[Screenshot grounding data]
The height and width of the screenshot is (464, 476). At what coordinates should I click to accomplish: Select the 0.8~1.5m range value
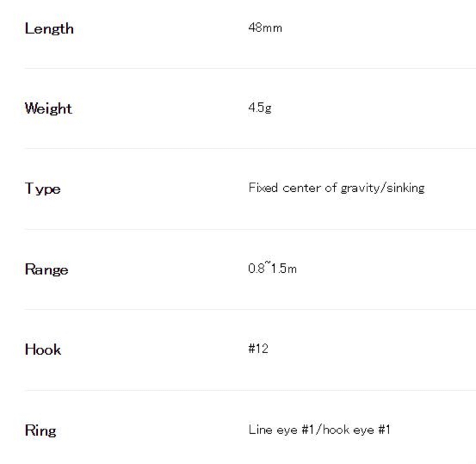tap(272, 269)
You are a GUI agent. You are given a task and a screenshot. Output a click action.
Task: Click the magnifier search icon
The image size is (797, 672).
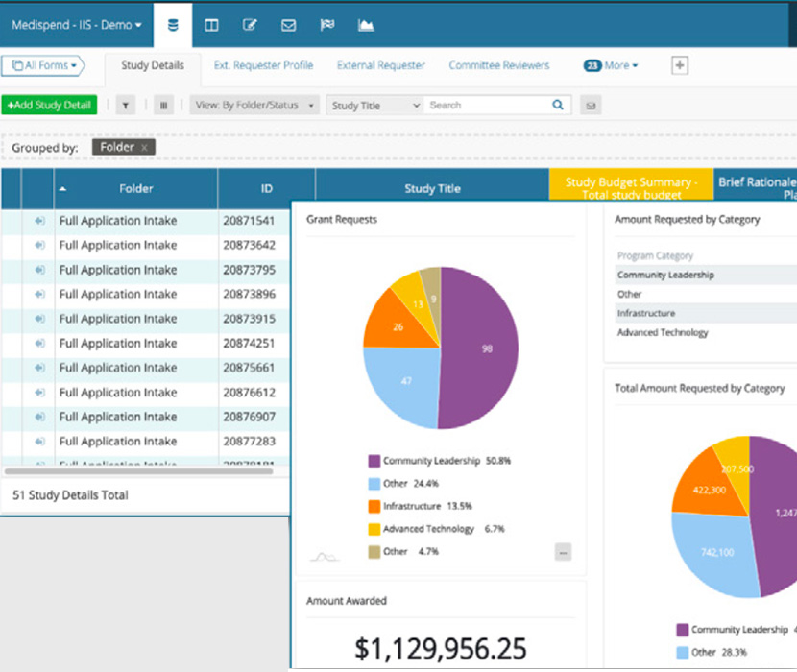coord(558,106)
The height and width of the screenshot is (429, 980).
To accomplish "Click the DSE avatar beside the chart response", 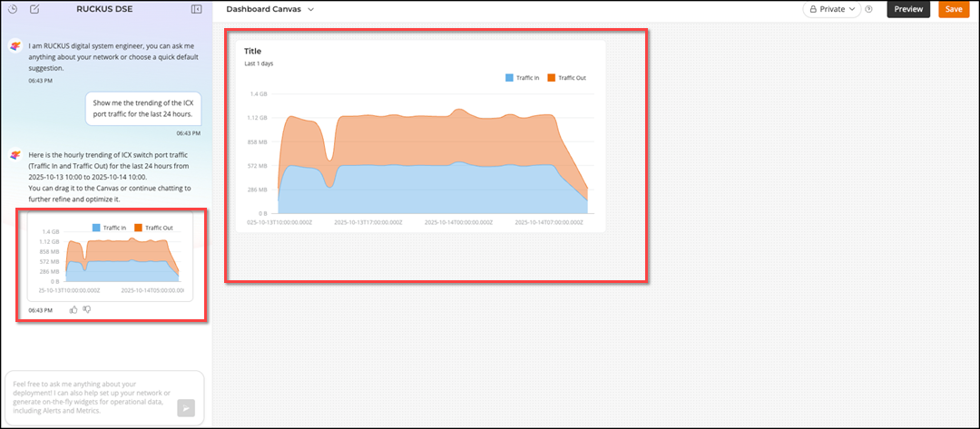I will pos(15,155).
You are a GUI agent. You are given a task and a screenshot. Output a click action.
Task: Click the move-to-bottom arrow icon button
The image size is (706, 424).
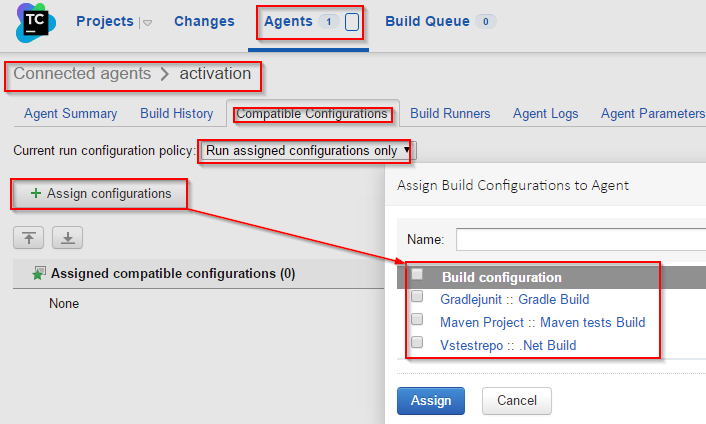pyautogui.click(x=68, y=238)
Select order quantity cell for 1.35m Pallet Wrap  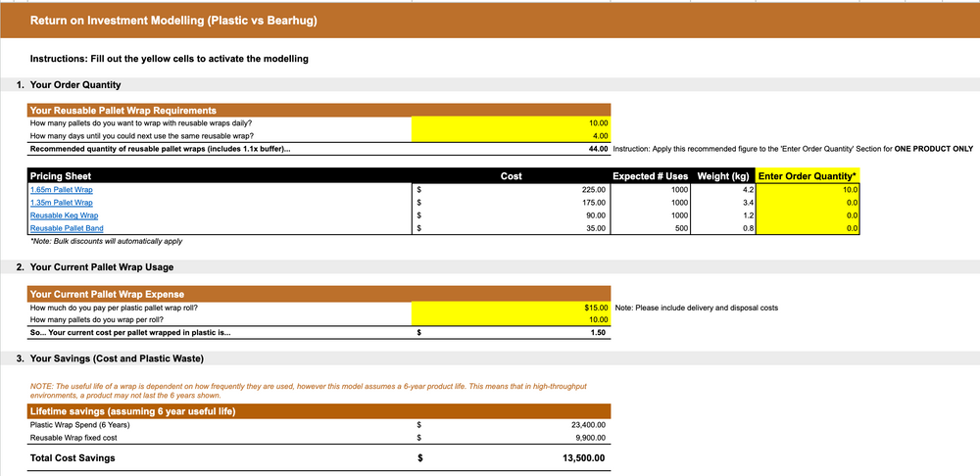(808, 202)
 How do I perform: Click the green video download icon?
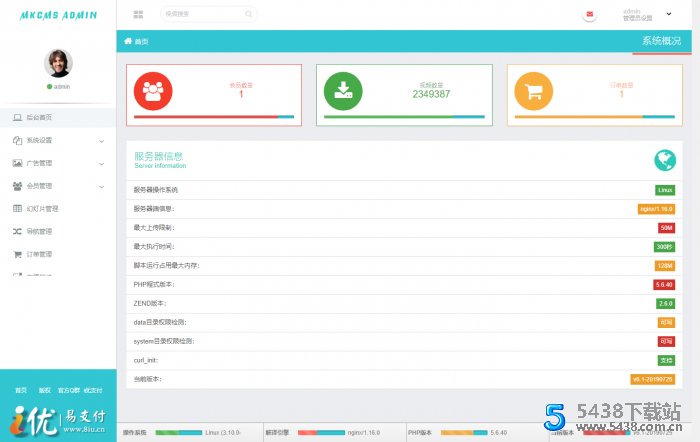(x=343, y=91)
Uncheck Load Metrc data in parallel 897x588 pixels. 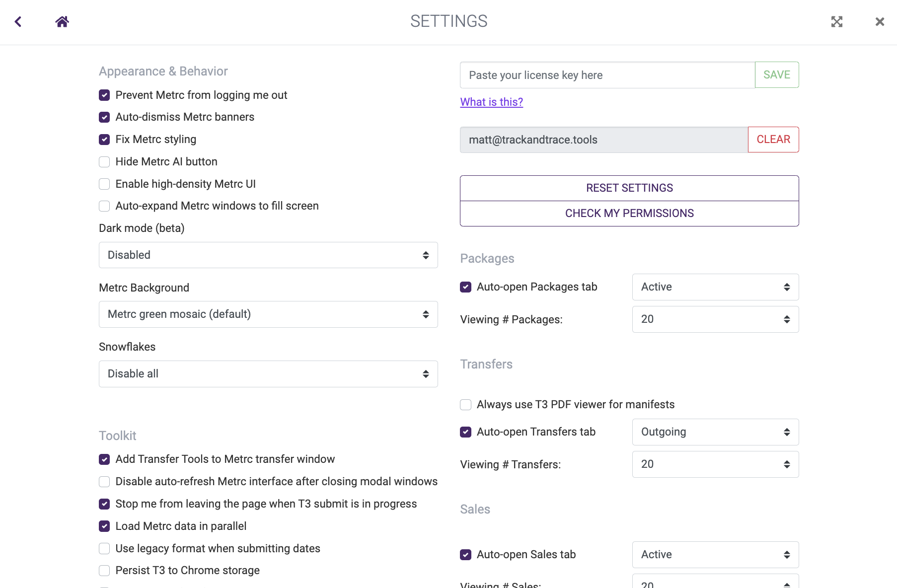coord(104,526)
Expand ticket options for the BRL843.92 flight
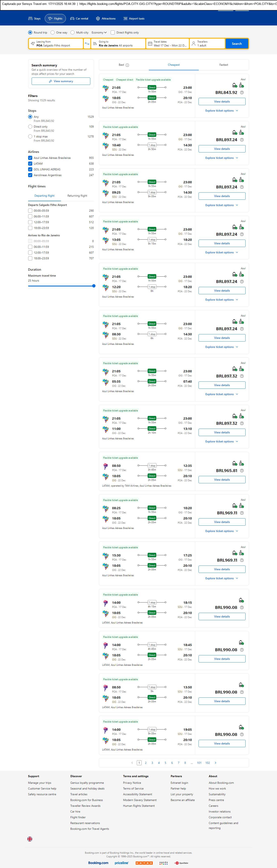 pyautogui.click(x=221, y=111)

## Exercise description
Repeat, word for word and with no pictures, only the lines running from the beginning of the data to the line that contains "The height and width of the screenshot is (429, 980).".

## Written answer
The height and width of the screenshot is (464, 476). At what coordinates should I click to accomplish: Select the 0.8~1.5m range value
tap(272, 269)
You are a GUI agent. You are given a task and a screenshot. Output a click action.
Task: Click the magnifier search icon
The image size is (797, 672).
coord(558,106)
The height and width of the screenshot is (429, 980).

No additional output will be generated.